Rh/IGF-I/rhIGFBP-3 administration to patients with type 2 diabetes mellitus reduces insulin requirements while also lowering fasting glucose

Administration of insulin-like growth factor-I to patients with diabetes enhances insulin action and reduces the degree of hyperglycemia but it is associated with a high rate of adverse events. Infusion of the combination of rhIGFBP-3 (the principal binding protein for IGF-I in plasma) with rhIGF-I to patients with type I diabetes improved insulin sensitivity and was associated with a low incidence in side effects. In this study, 52 patients with insulin-treated type 2 diabetes received recombinant human IGF-I plus rhIGFBP-3 in one of four dosage regimens for 14 days. The four groups were: (1) continuous subcutaneous infusion of 2 mg/kg/day; (2) the same 2 mg/kg dose infused subcutaneously over 6 h between 2000 and 0200 h; (3) 1 mg/kg twice a day by bolus subcutaneous injection; (4) a single bedtime subcutaneous injection of 1 mg/kg.
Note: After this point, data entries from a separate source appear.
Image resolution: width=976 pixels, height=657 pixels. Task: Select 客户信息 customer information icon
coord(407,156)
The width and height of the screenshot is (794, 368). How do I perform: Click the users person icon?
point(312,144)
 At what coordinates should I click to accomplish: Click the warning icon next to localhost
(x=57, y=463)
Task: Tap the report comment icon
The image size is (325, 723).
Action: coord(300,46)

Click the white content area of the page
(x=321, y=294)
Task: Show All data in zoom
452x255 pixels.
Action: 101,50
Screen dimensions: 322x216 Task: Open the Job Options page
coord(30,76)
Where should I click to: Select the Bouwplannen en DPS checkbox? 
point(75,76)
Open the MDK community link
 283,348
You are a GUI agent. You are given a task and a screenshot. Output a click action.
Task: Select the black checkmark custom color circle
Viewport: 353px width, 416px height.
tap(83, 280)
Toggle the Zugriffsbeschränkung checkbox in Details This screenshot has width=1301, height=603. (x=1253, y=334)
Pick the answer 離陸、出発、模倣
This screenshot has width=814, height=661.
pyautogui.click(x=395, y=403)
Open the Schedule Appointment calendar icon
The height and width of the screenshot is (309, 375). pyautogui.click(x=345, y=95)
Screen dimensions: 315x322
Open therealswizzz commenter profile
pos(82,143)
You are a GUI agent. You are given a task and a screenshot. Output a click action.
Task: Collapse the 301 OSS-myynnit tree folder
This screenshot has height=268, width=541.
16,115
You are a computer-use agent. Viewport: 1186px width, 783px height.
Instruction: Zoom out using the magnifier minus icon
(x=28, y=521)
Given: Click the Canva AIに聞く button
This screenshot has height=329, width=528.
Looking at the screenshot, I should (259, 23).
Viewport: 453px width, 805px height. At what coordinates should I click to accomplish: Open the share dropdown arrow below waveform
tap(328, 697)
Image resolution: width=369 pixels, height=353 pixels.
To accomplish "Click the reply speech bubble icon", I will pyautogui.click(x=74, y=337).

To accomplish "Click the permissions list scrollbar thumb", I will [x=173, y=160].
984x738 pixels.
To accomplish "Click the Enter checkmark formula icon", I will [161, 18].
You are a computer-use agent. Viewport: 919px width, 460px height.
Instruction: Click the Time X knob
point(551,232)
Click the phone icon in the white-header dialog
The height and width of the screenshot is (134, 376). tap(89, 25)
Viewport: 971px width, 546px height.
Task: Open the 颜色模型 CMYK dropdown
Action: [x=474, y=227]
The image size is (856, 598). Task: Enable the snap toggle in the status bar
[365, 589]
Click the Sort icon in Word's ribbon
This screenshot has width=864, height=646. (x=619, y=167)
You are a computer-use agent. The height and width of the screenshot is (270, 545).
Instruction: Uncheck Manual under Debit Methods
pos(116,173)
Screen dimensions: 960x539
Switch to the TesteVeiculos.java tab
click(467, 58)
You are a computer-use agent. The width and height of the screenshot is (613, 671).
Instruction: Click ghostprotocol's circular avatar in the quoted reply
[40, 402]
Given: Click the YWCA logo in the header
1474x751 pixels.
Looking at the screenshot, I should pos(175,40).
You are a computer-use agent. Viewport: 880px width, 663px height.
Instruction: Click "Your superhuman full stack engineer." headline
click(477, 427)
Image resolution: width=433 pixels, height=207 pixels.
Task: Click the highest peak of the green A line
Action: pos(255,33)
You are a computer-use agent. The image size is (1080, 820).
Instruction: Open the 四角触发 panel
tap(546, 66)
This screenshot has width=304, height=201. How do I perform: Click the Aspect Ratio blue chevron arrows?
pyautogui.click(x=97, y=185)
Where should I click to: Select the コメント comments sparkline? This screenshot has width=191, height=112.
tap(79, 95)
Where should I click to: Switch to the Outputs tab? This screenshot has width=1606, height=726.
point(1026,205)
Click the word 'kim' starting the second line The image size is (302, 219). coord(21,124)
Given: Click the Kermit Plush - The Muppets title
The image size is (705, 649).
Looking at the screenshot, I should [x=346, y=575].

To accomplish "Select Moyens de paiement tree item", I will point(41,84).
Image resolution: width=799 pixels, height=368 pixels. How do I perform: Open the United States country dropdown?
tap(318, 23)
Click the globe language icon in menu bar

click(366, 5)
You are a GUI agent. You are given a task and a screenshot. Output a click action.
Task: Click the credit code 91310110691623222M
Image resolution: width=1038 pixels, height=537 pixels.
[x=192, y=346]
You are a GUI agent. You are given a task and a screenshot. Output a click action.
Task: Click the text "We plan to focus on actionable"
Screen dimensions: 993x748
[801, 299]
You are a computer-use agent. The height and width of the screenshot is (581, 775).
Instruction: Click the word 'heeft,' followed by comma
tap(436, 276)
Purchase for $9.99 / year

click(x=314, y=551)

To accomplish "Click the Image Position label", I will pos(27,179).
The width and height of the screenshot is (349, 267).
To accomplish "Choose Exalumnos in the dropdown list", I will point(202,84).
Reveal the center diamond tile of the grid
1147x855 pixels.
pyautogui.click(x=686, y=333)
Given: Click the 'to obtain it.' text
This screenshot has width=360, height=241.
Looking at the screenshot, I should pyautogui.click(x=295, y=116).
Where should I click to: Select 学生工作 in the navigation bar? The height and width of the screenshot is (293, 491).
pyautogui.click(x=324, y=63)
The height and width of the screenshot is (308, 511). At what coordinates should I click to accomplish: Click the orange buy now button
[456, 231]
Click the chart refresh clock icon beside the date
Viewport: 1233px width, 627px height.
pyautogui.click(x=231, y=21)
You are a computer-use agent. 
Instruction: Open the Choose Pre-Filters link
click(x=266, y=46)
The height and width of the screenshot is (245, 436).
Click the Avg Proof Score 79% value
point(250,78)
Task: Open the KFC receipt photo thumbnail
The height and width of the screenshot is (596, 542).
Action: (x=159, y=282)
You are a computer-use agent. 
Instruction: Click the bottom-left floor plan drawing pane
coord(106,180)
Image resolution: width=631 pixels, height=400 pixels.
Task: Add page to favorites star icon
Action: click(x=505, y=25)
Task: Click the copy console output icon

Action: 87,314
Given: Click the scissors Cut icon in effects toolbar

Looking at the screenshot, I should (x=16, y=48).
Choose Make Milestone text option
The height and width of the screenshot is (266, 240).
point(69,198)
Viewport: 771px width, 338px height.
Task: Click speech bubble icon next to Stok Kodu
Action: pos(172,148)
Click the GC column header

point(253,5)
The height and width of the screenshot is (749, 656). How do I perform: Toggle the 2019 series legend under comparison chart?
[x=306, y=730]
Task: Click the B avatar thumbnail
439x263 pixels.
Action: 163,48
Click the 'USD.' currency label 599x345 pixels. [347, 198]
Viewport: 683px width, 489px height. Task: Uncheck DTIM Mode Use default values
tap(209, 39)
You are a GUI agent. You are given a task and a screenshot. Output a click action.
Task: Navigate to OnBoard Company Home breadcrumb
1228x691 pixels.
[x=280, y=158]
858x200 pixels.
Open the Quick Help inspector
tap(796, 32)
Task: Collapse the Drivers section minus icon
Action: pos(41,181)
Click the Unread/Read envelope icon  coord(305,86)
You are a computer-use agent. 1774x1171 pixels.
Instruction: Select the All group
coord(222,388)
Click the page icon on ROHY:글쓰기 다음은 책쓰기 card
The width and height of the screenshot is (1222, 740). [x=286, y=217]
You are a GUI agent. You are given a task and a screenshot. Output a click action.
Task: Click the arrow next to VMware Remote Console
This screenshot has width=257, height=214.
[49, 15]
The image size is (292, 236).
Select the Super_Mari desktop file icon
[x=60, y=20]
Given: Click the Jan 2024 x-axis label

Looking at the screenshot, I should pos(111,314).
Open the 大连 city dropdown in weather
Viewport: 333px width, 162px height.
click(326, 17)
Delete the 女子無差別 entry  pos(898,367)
Across these four groups rhIGF-I/rhIGFBP-3 decreased insulin requirements between 54% and 82%. Fasting glucose decreased by 32-37%. Mean daily blood glucose (4 determinations per day) declined in all 4 groups (range 9-23% decrease). Frequent sampling for total IGF-I, free IGF-I and IGFBP-3 was performed on days 0, 1, 7, 14 and 15. The peak total IGF-I values were increased to 4.0-4.8-fold at 16-24 h. For free IGF-I the increase varied between 7.1 and 8.2-fold and peak values were attained at 16-20 h after administration. Both the time to maximum concentration (Tmax) and the maximum free IGF-I levels (Cmax) on day 1 for all groups were substantially less than previously published studies, wherein lower doses of rhIGF-I were given without IGFBP-3. The improvement in glucose values and the degree of reduction in insulin requirement were the greatest in groups 2 and 3 and the patients in those groups had the highest free IGF-I levels. The frequency of side effects such as edema, jaw pain and arthralgias was 4% which is less than that has been reported in previous studies wherein IGF-I was administered without IGFBP-3. We conclude that rhIGF-I/rhIGFBP-3 significantly lowers insulin requirements yet improves glucose values and these changes may reflect improvement in insulin sensitivity. Coadministration of IGFBP-3 with IGF-I produces lower free IGF-I (Tmax and Cmax) levels compared to administration of IGF-I alone and is associated with relatively low incidence of side effects during 2 weeks of administration.